Il romanzo può anche alternare momenti comici e tragici per riprodurre efficacemente il binomio tragedia – commedia della vita. Il ritmo può essere volutamente lento e scandito nei più minuti dettagli al fine di far sentire anche sul lettore l’onere del pensiero –coscienza del protagonista o dell’autore che tutto deve affrontare e su nulla sorvolare o sottacere. Com’è la vita reale, dove non è dato che vivere, attimo dopo attimo, anche quando si vorrebbe anticiparne o rallentarne il corso. Il romanzo contemporaneo si distende spesso lungo distinti piani temporali che, procedendo parallelamente, si intersecano gli uni con gli altri.

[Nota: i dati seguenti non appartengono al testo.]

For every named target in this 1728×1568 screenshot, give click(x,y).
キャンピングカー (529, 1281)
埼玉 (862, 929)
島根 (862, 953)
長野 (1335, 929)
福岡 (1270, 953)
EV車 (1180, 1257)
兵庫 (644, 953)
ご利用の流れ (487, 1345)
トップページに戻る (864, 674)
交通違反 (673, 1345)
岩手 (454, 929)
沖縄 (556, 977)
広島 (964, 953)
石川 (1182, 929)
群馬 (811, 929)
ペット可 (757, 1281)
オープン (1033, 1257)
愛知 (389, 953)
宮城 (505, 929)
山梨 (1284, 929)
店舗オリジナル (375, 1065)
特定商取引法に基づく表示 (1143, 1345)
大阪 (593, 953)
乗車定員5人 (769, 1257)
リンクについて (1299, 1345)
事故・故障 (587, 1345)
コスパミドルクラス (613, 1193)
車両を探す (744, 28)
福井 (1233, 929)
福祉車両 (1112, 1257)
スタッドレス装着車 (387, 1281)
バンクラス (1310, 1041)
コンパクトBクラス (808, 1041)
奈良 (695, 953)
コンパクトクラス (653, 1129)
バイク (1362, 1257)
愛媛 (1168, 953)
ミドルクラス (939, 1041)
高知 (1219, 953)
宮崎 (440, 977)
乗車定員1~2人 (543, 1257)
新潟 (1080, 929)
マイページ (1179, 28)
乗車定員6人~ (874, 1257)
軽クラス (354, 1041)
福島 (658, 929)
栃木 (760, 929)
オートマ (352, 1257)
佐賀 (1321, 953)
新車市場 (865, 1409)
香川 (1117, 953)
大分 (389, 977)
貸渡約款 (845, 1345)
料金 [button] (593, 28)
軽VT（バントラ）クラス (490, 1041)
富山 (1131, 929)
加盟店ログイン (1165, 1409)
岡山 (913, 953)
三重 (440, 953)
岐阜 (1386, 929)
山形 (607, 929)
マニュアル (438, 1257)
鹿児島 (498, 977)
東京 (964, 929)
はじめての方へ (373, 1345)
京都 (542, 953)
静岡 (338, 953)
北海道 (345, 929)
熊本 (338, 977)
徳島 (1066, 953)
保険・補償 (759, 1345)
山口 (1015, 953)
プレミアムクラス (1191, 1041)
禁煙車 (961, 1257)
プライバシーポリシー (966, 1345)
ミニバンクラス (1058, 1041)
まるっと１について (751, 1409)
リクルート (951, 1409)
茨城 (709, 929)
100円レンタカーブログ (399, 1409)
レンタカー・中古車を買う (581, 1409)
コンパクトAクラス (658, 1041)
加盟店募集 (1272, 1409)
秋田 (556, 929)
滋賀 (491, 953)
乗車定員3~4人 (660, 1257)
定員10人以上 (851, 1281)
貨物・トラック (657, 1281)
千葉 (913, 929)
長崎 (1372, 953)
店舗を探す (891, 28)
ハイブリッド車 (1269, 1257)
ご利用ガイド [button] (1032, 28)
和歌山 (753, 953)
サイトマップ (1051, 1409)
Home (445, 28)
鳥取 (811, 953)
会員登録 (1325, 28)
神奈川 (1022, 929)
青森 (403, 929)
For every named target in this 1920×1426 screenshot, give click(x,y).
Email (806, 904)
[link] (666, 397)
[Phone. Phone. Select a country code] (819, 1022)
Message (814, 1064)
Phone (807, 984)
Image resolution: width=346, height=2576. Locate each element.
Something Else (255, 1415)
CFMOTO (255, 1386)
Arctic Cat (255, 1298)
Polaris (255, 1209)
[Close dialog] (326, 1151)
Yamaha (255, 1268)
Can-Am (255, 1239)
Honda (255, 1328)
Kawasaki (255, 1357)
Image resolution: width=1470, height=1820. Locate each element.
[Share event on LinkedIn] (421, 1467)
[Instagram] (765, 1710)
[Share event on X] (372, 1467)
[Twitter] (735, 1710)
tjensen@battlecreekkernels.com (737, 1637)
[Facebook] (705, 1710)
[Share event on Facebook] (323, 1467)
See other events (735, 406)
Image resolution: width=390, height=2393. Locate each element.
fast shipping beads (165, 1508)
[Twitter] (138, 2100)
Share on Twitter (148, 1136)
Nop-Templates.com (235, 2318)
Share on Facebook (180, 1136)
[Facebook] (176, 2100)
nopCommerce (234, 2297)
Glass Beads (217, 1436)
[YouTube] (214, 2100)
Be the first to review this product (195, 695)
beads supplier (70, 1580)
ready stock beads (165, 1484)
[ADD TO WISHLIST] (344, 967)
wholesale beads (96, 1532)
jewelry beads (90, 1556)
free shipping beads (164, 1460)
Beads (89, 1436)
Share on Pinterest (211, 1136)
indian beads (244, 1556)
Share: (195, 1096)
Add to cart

Nel primo piano si intessono le azioni presenti, condotte entro una realtà concreta di cui si tentano di analizzare gli aspetti caratteristici; nel secondo si ricostruiscono confusi ed incerti episodi del passato, fatti affiorare da motivi occasionali e attraverso la memoria.
Gli stessi personaggi anche quando sono reali, resi con tratti fisici molto evidenti, al tempo stesso diventano talvolta l’oggettivo estrinsecarsi dell’ambiguo, capriccioso, mutevole volto del pensiero – coscienza. Ma, disintegrato e ammutolito quel pensiero, perché causa di sofferenza, di prigionia, di pesantezza e di noia esistenziale, il romanzo perviene naturalmente e necessariamente alla sua conclusione. Non si possono omettere i fatti, per lasciare solo spazio alle componenti riflessive, perché altrimenti scaturirebbe non un romanzo, ma un arido saggio filosofico. Ma al tempo stesso, non si può tralasciare il pensiero, in favore della pura ‘brutalità’ dei fatti, perché sono due aspetti complementari ed inscindibili di una sola ed originaria unità tra idea e forma, tra sostanza e materia che stanno a fondamento d’ogni realtà, tanto più umana, se è vero che l’uomo è suprema e perfetta sintesi di anima e di corpo.
Bibliografia
C. SEGRE, Avviamento all’analisi del testo letterario, Einaudi.
E. M. FORSTER, Aspetti del romanzo, Garzanti.
G. ALMANSI (a cura di), L`isola del romanzo, Sellerio.
R. QUENEAU, Esercizi di stile, traduzione dì U. Eco, Einaudi.
J. GARDNER, Il mestiere dello scrittore, Marietti.